Kill the hype!

You know what my least favorite thing about sports is? Hype.

I mean, seriously. We take these games, hype them up to disproportionately high levels, and then act surprised when they don’t live up to our expectations. Last years’ Alabama-LSU games are a perfect example of this. Both were boring, anti-climactic match-ups that couldn’t have possibly lived up to the kind of pressure we put on them.

Usually, this isn’t a problem. Most programs deal with hype very well. It’s not a part of their whole identity, their whole fabric. They accept it as part of the process, and move forward without it defining their teams for more than that game.

But when your entire program is built on hype is when it starts to get murky and crappy.

Georgia State hired Bill Curry, a coach with a lengthy pedigree, but who had been out of the game for several years. He’s been a great ambassador and spokesperson for the team, and has brought national interest to a team that otherwise would’ve not had.

Georgia State uses the Georgia Dome for its home games. This is great exposure for an only three-year old program. We get to play on turf, in a big NFL stadium, with all the lights and fireworks. Recruiting wise, it should give us an edge—big time.

Just looking at those two things alone, we should have an advantage over nearly any FCS team in the business. We were born with at least a bronze spoon in our mouths. And yet, we lose. And especially this year, we lose badly.

Why?

Cockiness.

Oh, you hired Bill Curry? I know that name! Good hire!

You play in the Georgia Dome? Where the Falcons play? Oh wow, I bet that is just fantastic!

Bill Curry, has done a lot of great work in his coaching career. He was a good college football player, and he was a good ESPN announcer. But his career head coaching record is 98-118-4. He had been out of football since 1996. And he hadn’t had an above .500 record since 1989. This is not to disparage Bill Curry as a good football coach; winning games is often just as much about location and good bounces than it is acumen. Just look at Rich Rodriguez.

My point is that Curry is not Bear Bryant, and that treating his arrival as the savior of downtown Atlanta football is a bit ridiculous. I think that kind of mentality seeped into our football program as a whole. We expected to come our as the best, without any kind of struggle, and that is never the attitude you want at USC, let alone a start-up program with three years under its belt.

And the Georgia Dome is even worse. You put these 18-24 year old males filled with ego, who have been in violent competition for most of their lives, and put them in the one place that would make every single dream they have ever had come true. You hear stories all the time about poor people winning the lottery and going broke within five years. If you go from Single-A ball to MLB, the learning curve is going to be as steep as a vertical line.

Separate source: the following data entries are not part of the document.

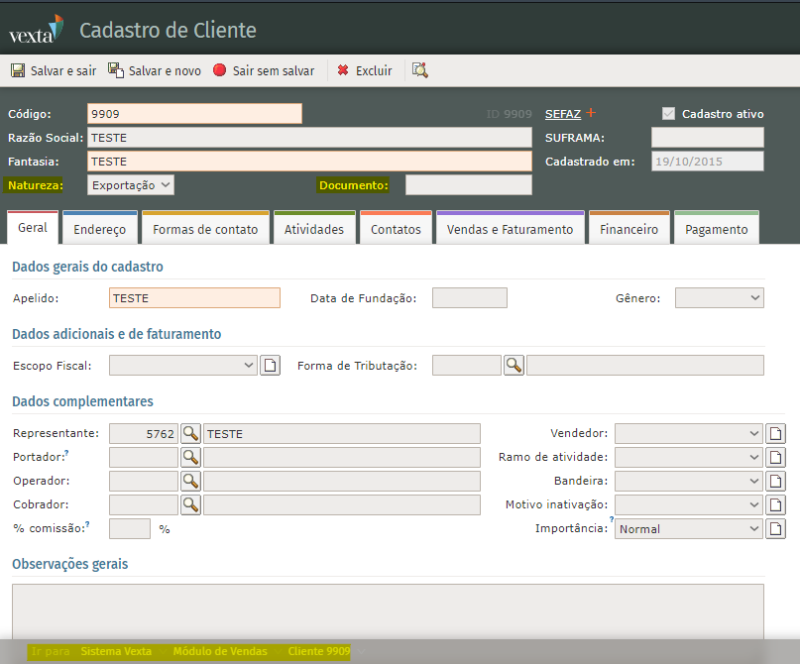This screenshot has height=664, width=800.
Task: Click the Salvar e sair button
Action: pos(54,71)
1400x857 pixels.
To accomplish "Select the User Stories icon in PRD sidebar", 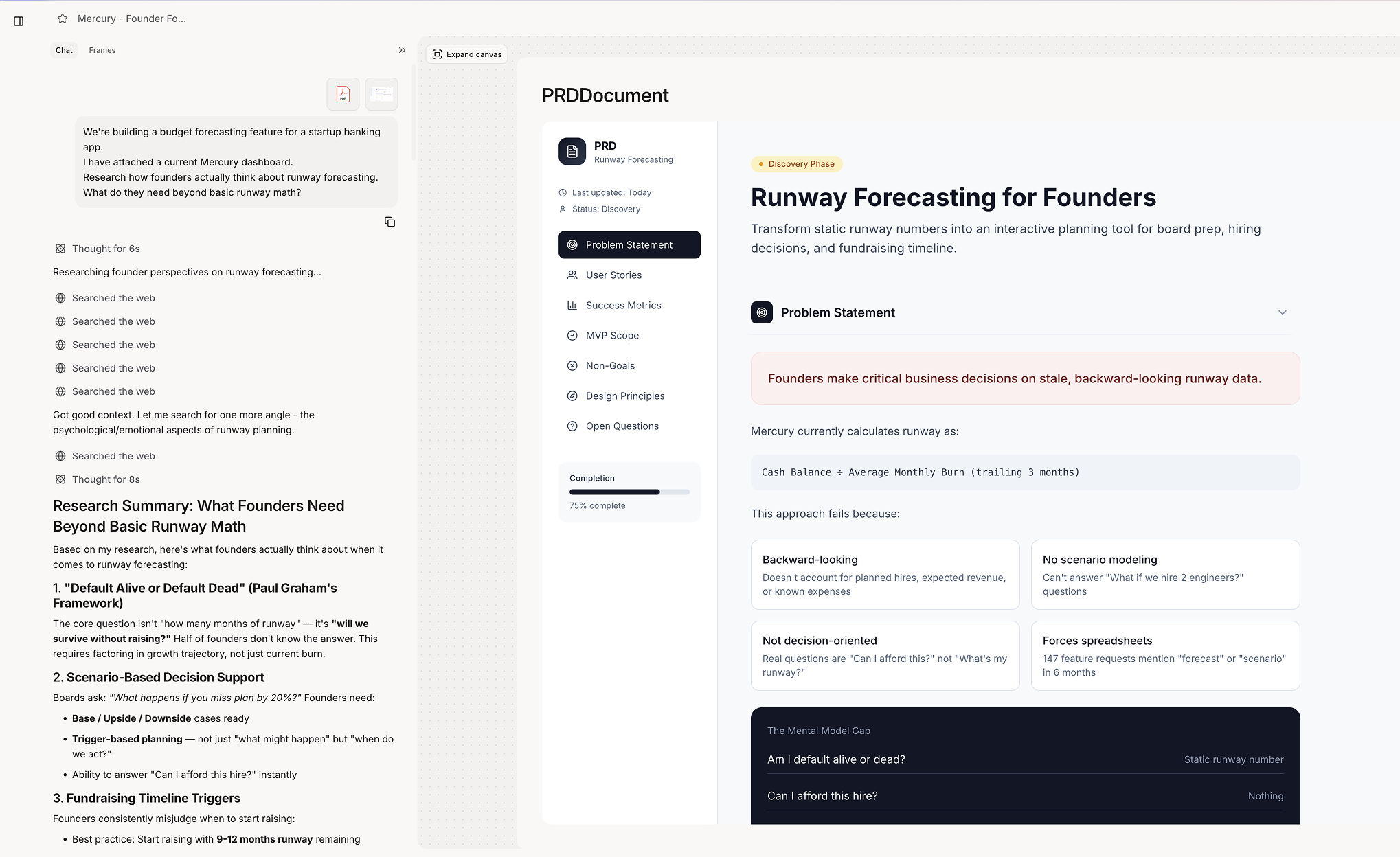I will pos(572,275).
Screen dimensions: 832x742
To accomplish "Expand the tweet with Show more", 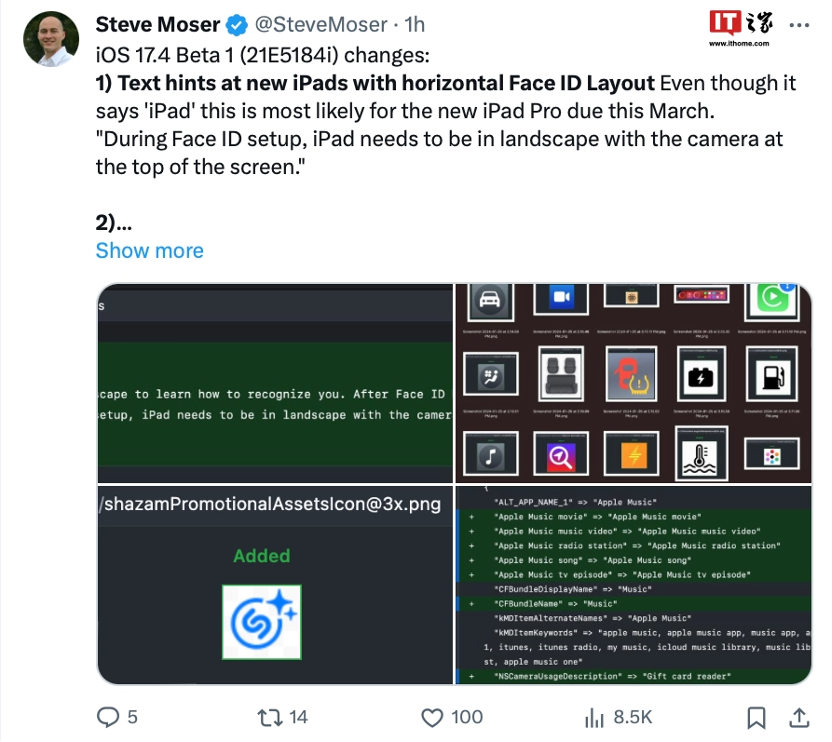I will (x=150, y=250).
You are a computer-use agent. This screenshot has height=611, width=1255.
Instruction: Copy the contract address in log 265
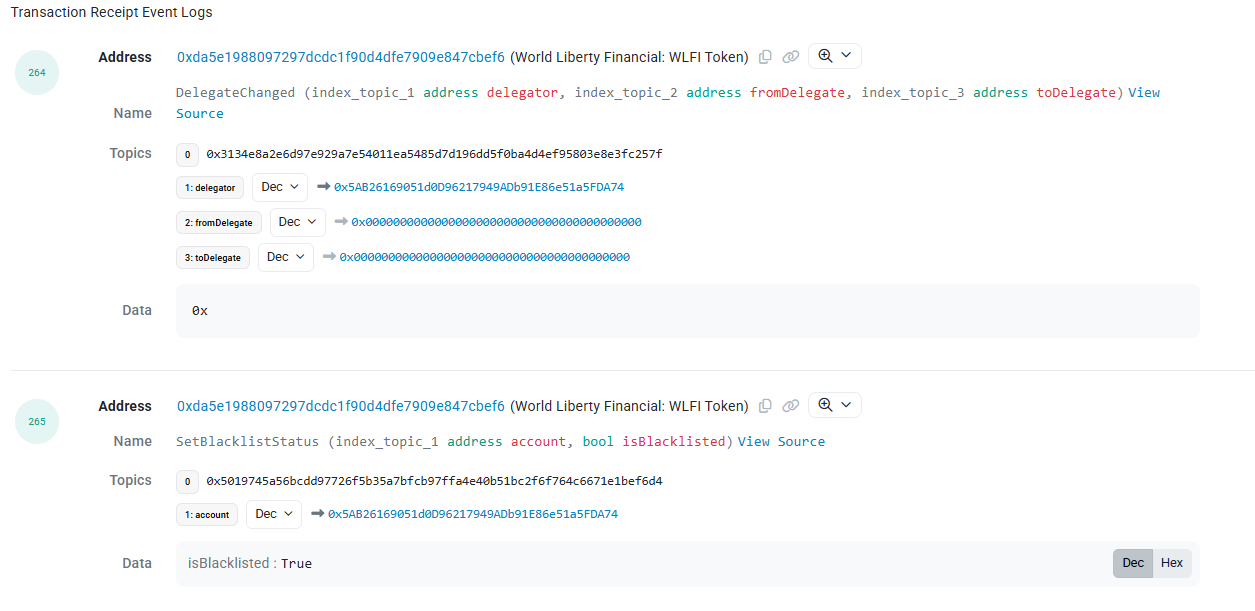pyautogui.click(x=765, y=406)
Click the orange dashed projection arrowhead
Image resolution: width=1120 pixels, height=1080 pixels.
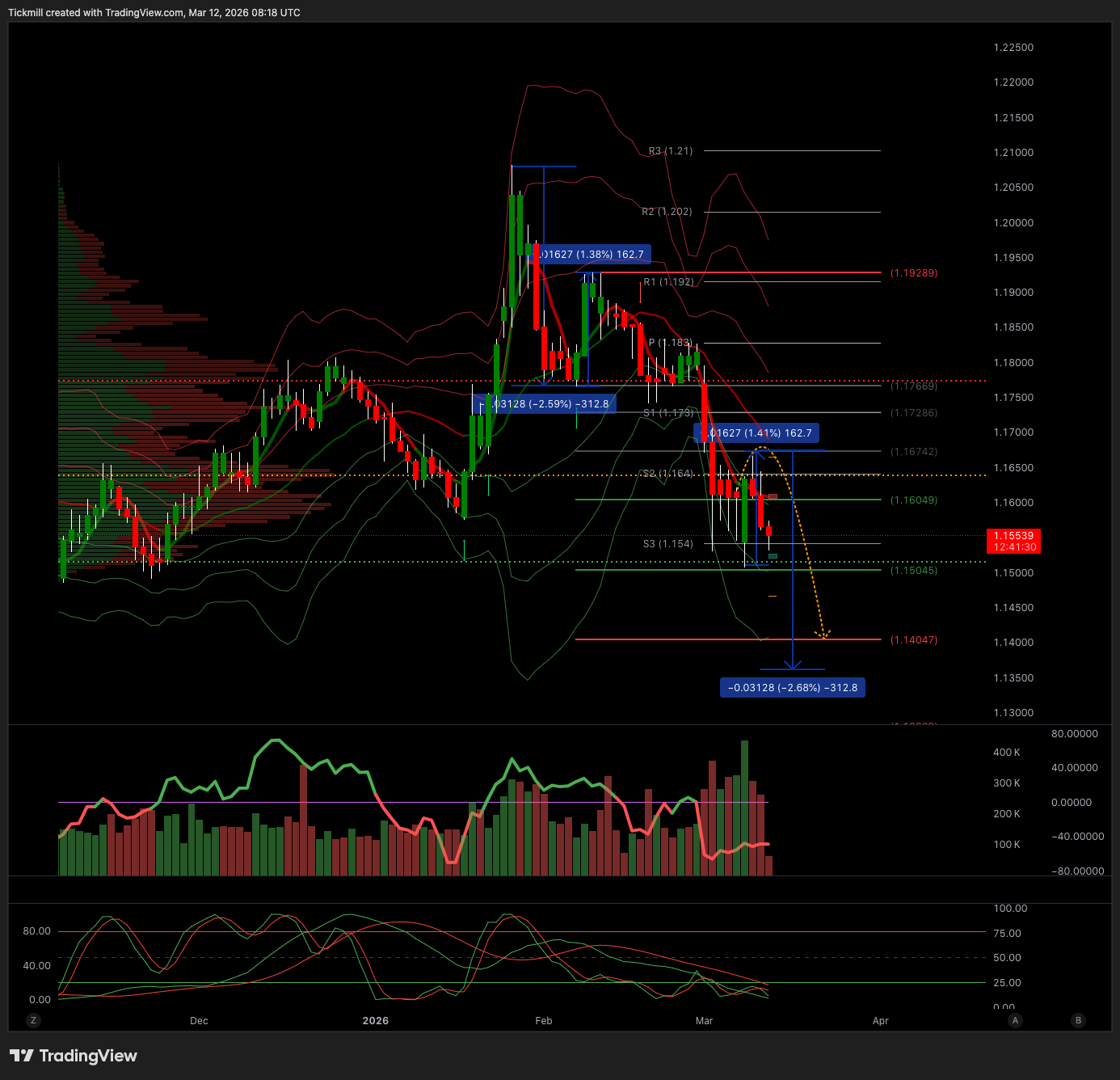(x=823, y=635)
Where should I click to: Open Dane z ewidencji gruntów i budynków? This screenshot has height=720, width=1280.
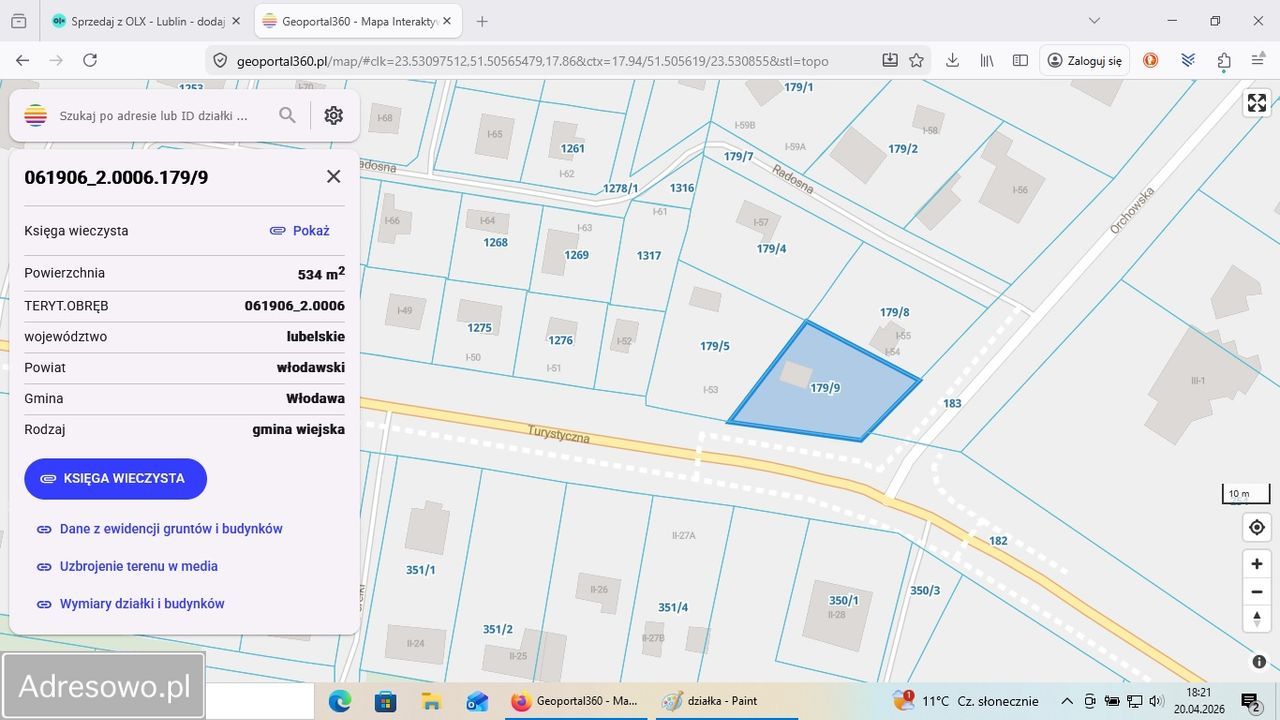170,529
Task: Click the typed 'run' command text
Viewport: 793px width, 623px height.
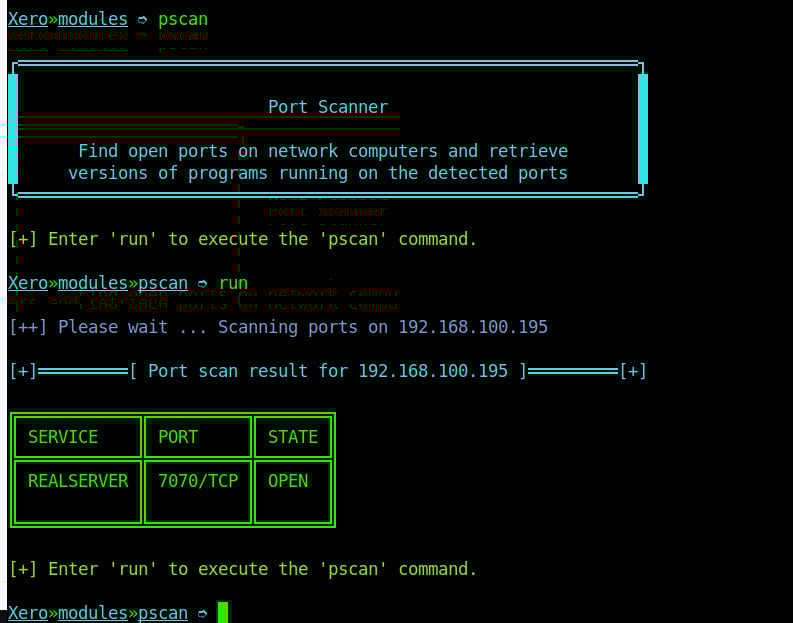Action: [x=233, y=283]
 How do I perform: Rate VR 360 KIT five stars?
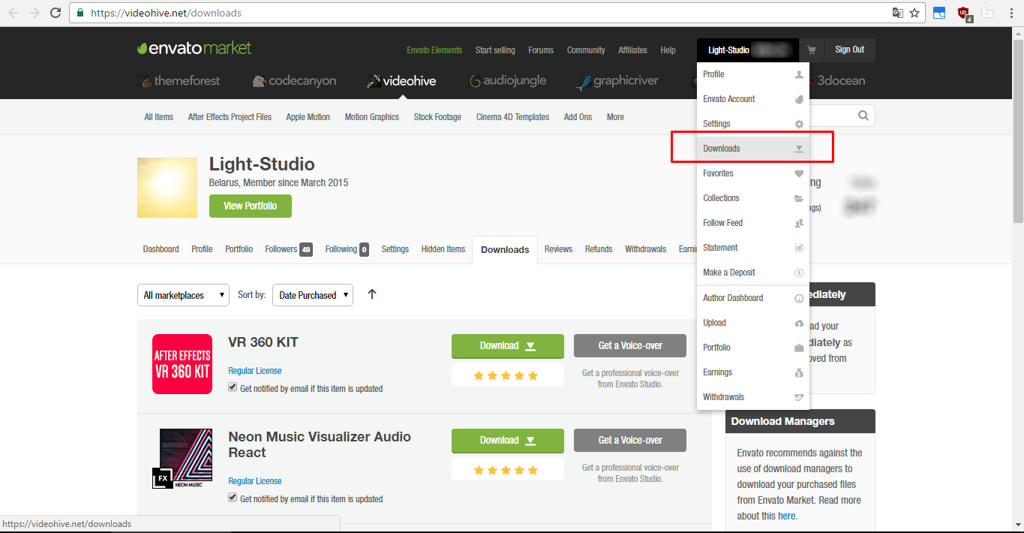[532, 376]
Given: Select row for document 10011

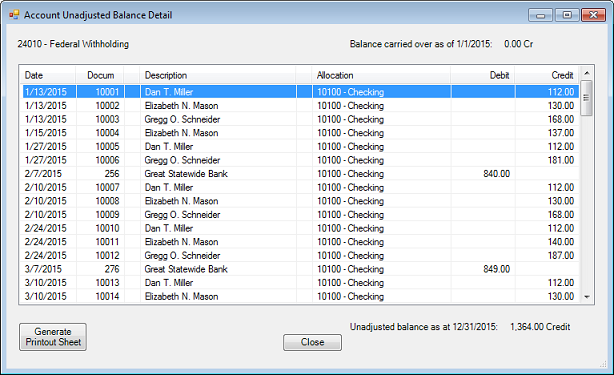Looking at the screenshot, I should [300, 242].
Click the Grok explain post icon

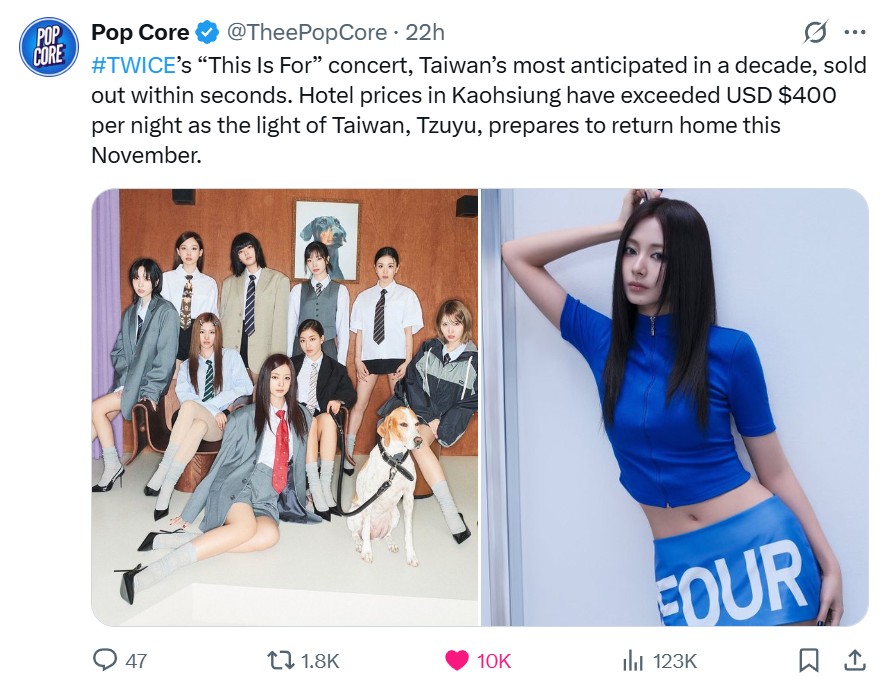tap(815, 32)
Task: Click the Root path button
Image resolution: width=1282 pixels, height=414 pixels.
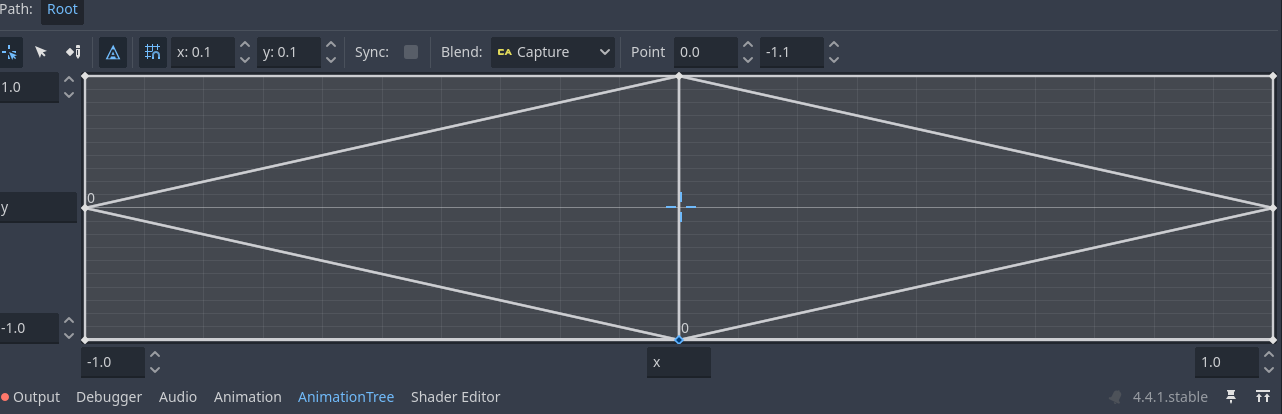Action: click(x=62, y=10)
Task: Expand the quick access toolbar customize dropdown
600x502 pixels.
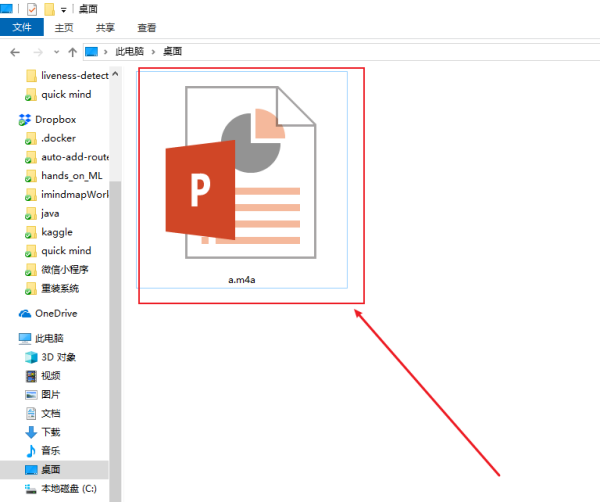Action: click(64, 10)
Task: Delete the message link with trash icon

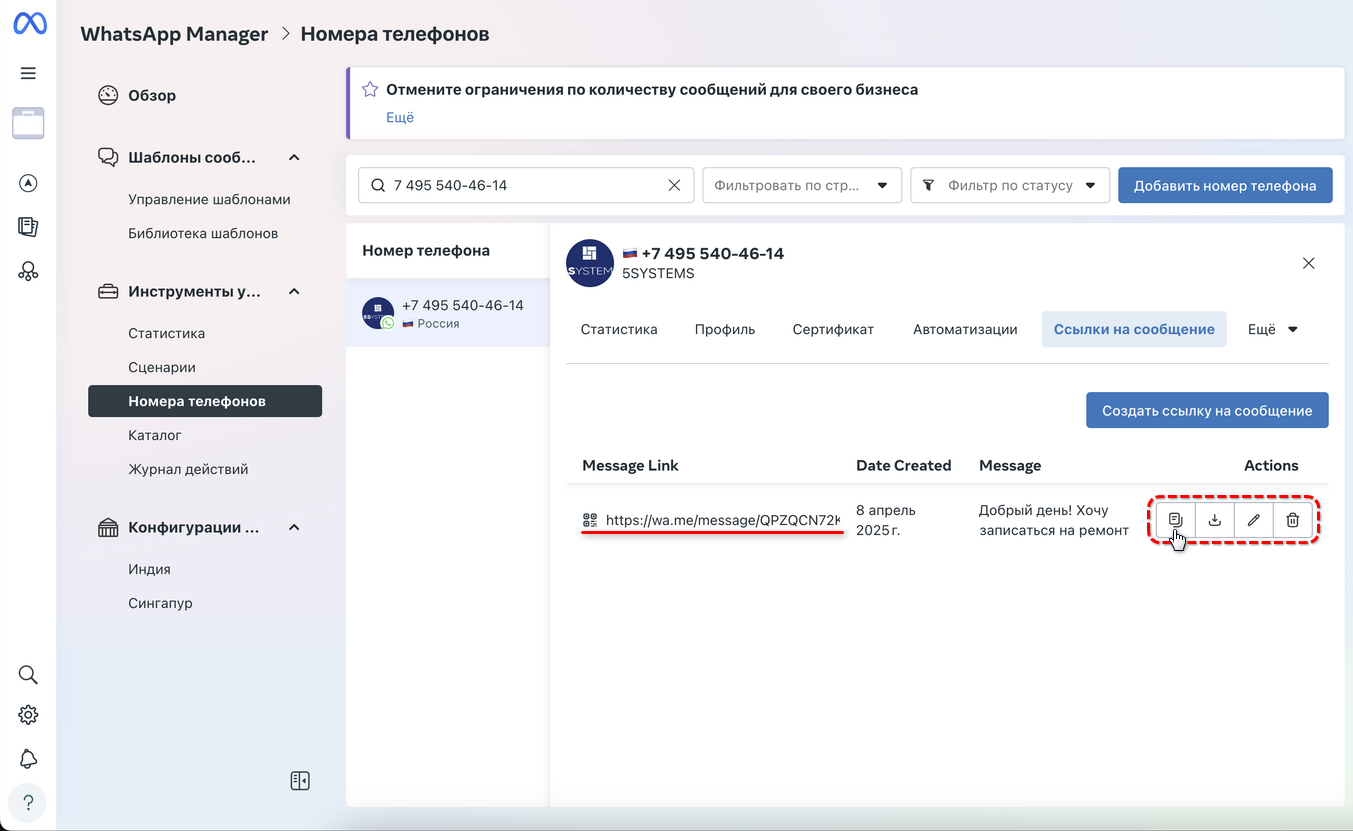Action: pos(1293,520)
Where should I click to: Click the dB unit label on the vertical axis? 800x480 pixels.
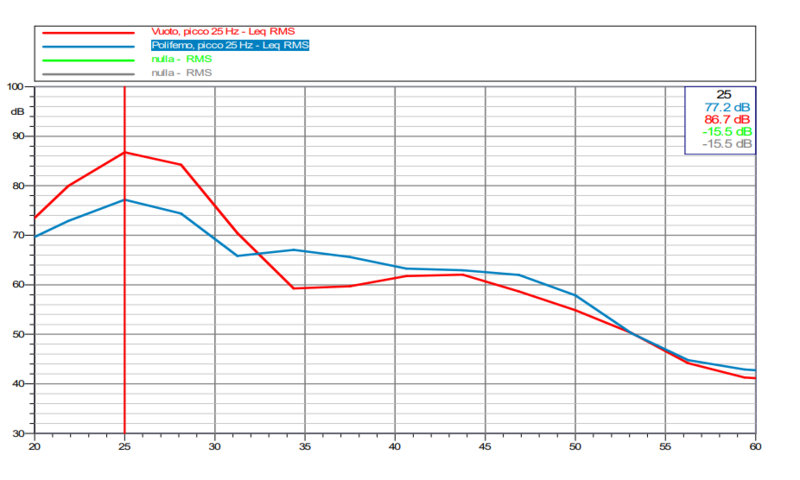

So how do we fix it? How do we keep the invaluable resources that have been gifted to us, but still change the culture of the program?

Eliminate the hype. Just straight up stake it in the heart. Until we accept that we are not the New England Patriots and that we are not the University of Alabama, we are never going to move past the lowest levels of the lowest program.

Hype can only be eliminated through what we are going through now. Our losses are piling up, and it hurts. But at the end of the day, all the bad that comes with grossly high expectations will have been removed. Sometimes, in order to promote growth, there must be destruction. As melodramatic as that sounds, it’s true. And it’s coming—just not as fast as we’d like.